Other answers in this thread are related to boto, but S3.Object is not iterable anymore in boto3. So, the following DOES NOT WORK, it produces an TypeError: 's3.Object' object is not iterable error message:

s3 = boto3.session.Session(profile_name=my_profile).resource('s3')
s3_obj = s3.Object(bucket_name=my_bucket, key=my_key)

with io.FileIO('sample.txt', 'w') as file:
    for i in s3_obj:
        file.write(i)

In boto3, the contents of the object is available at S3.Object.get()['Body'] which is an iterable since version 1.9.68 but previously wasn't. Thus the following will work for the latest versions of boto3 but not earlier ones:

body = s3_obj.get()['Body']
with io.FileIO('sample.txt', 'w') as file:
    for i in body:
        file.write(i)

So, an alternative for older boto3 versions is to use the read method, but this loads the WHOLE S3 object in memory which when dealing with large files is not always a possibility:

body = s3_obj.get()['Body']
with io.FileIO('sample.txt', 'w') as file:
    for i in body.read():
        file.write(i)

But the read method allows to pass in the amt parameter specifying the number of bytes we want to read from the underlying stream.
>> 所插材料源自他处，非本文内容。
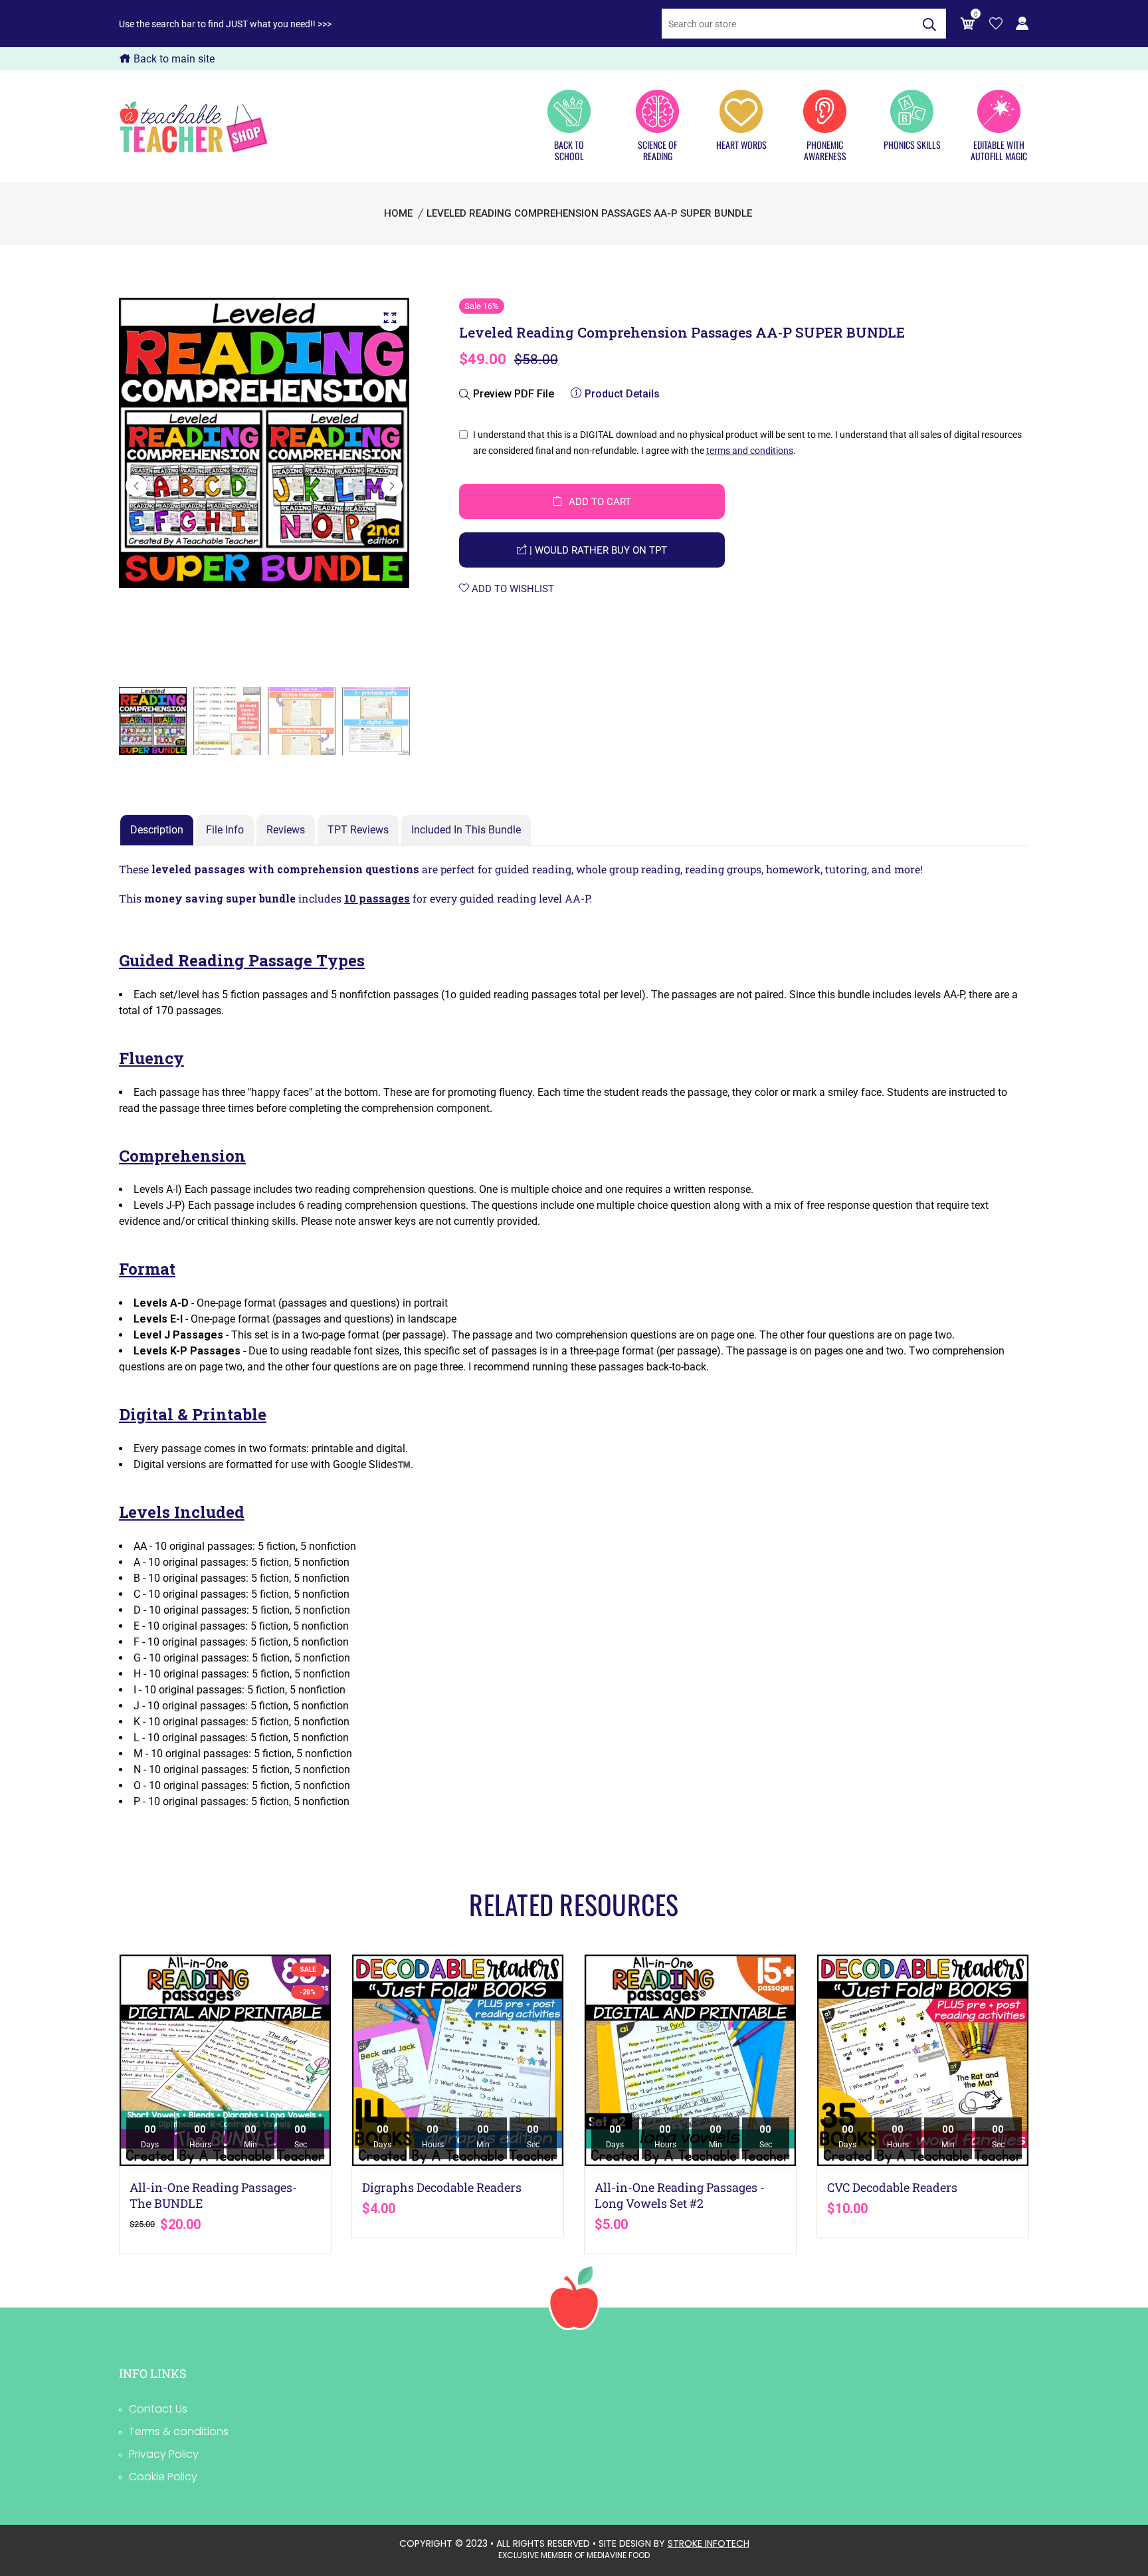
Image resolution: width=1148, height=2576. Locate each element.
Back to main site (173, 59)
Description (156, 829)
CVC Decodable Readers (892, 2187)
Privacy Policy (164, 2454)
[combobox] (787, 24)
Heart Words (741, 144)
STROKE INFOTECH (708, 2543)
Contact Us (158, 2408)
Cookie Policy (163, 2476)
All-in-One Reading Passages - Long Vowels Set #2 (680, 2195)
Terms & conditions (179, 2431)
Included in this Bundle (466, 829)
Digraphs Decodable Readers (442, 2187)
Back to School (569, 150)
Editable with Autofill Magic (999, 150)
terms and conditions (749, 450)
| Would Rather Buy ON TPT (597, 550)
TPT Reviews (358, 829)
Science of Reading (657, 150)
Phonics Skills (912, 144)
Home (398, 213)
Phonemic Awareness (825, 150)
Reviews (285, 829)
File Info (225, 829)
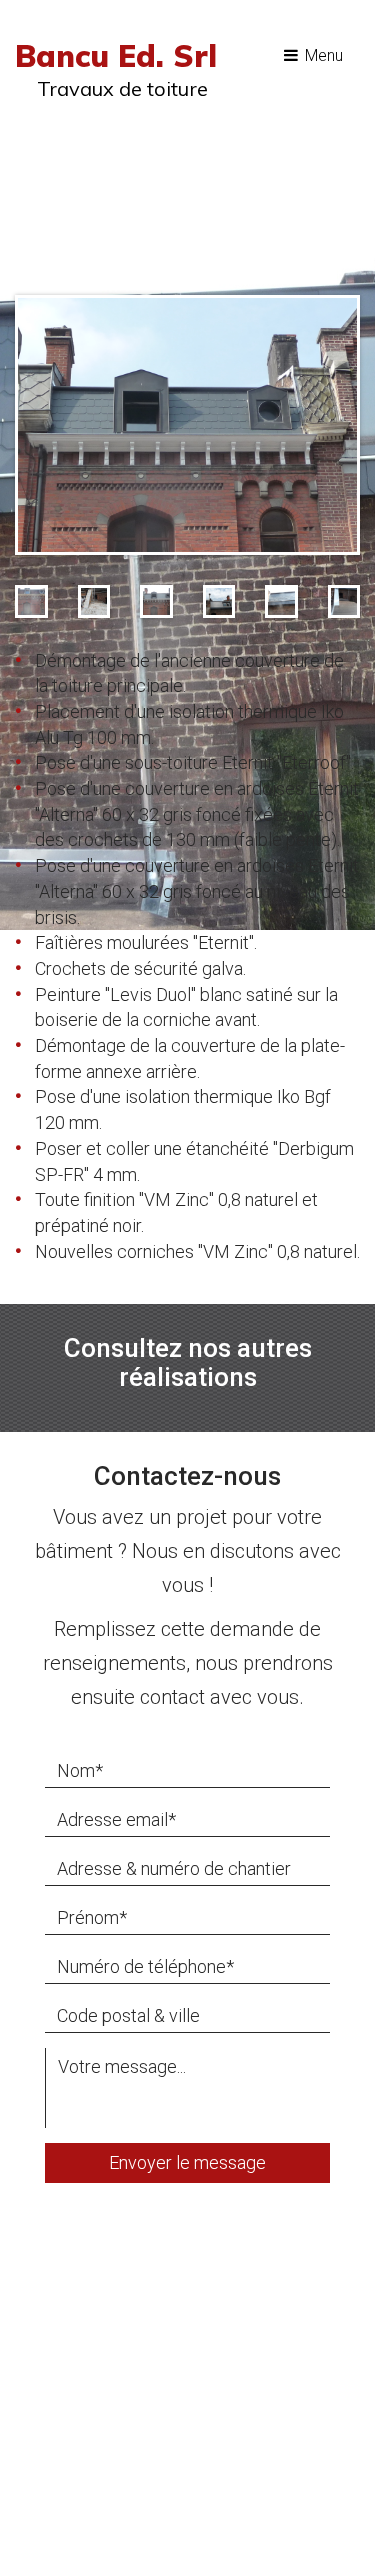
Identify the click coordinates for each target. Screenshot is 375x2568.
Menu (322, 55)
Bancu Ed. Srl (116, 56)
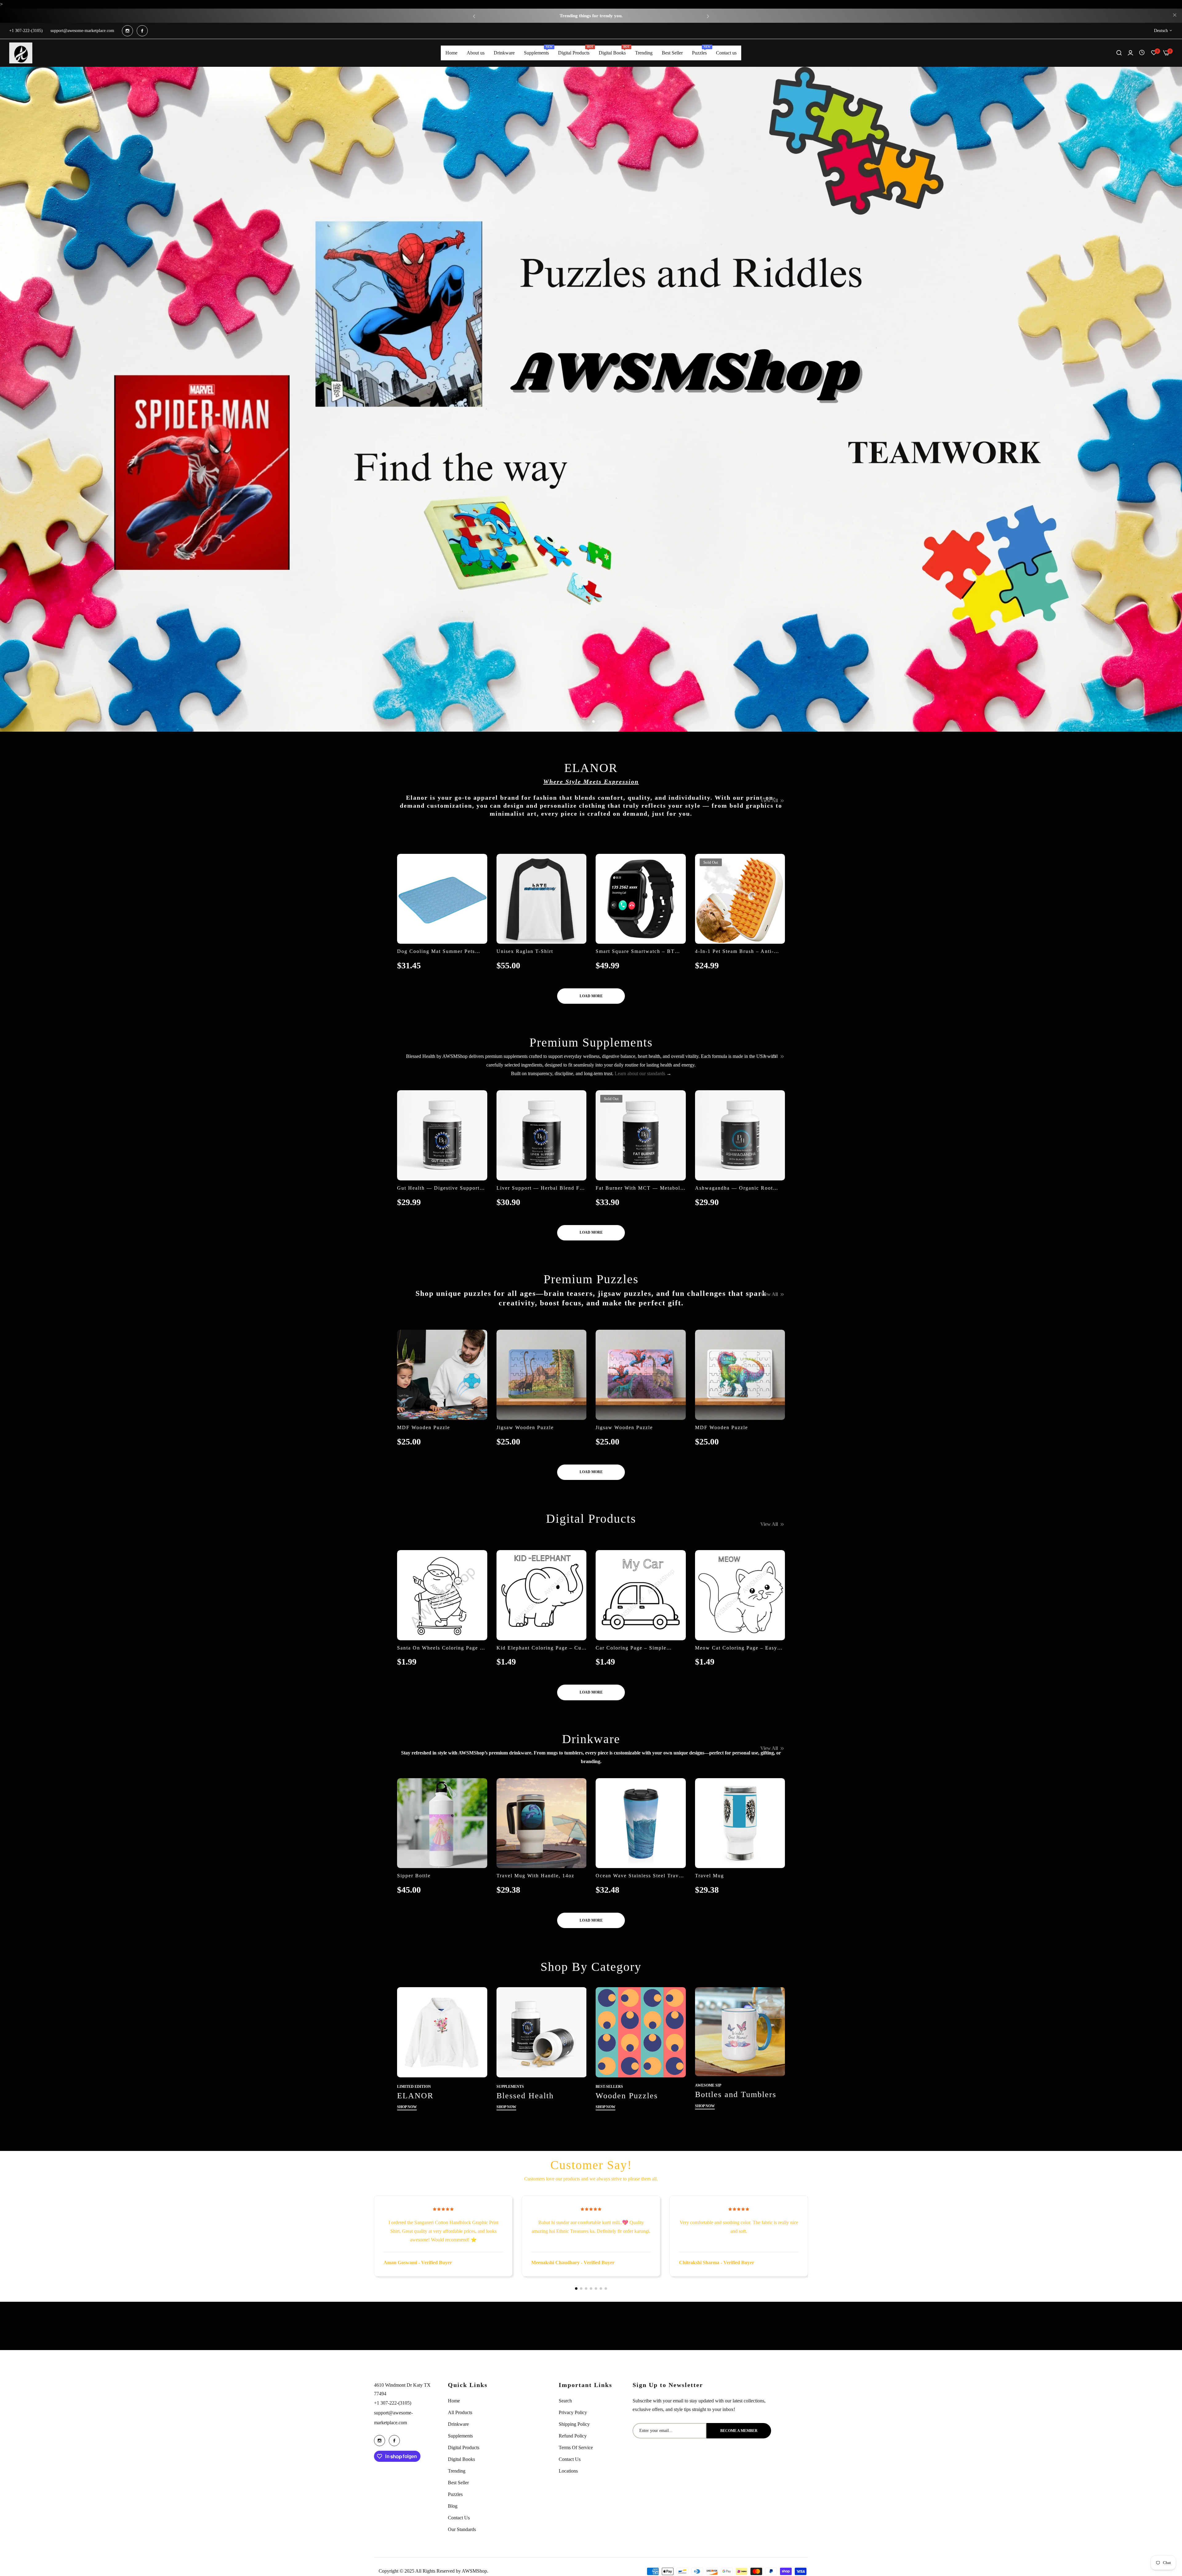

This method can be repeatedly called until the whole stream has been read:

body = s3_obj.get()['Body']
with io.FileIO('sample.txt', 'w') as file:
    while file.write(body.read(amt=512)):
        pass

Digging into botocore.response.StreamingBody code one realizes that the underlying stream is also available, so we could iterate as follows:

body = s3_obj.get()['Body']
with io.FileIO('sample.txt', 'w') as file:
    for b in body._raw_stream:
        file.write(b)

While googling I've also seen some links that could be use, but I haven't tried:

WrappedStreamingBody
Another related thread
An issue in boto3 github to request StreamingBody is a proper stream - which has been closed!!!

回复收藏 0 原文

￠好甜 2024-12-14 18:32:23

boto 中的 Key 对象代表 S3 中的对象，可以像迭代器一样使用，因此您应该能够执行如下操作：

>>> import boto
>>> c = boto.connect_s3()
>>> bucket = c.lookup('garnaat_pub')
>>> key = bucket.lookup('Scan1.jpg')
>>> for bytes in key:
...   write bytes to output stream

或者，如您的示例所示，您可以执行以下操作：

>>> shutil.copyfileobj(key, rsObject.stream())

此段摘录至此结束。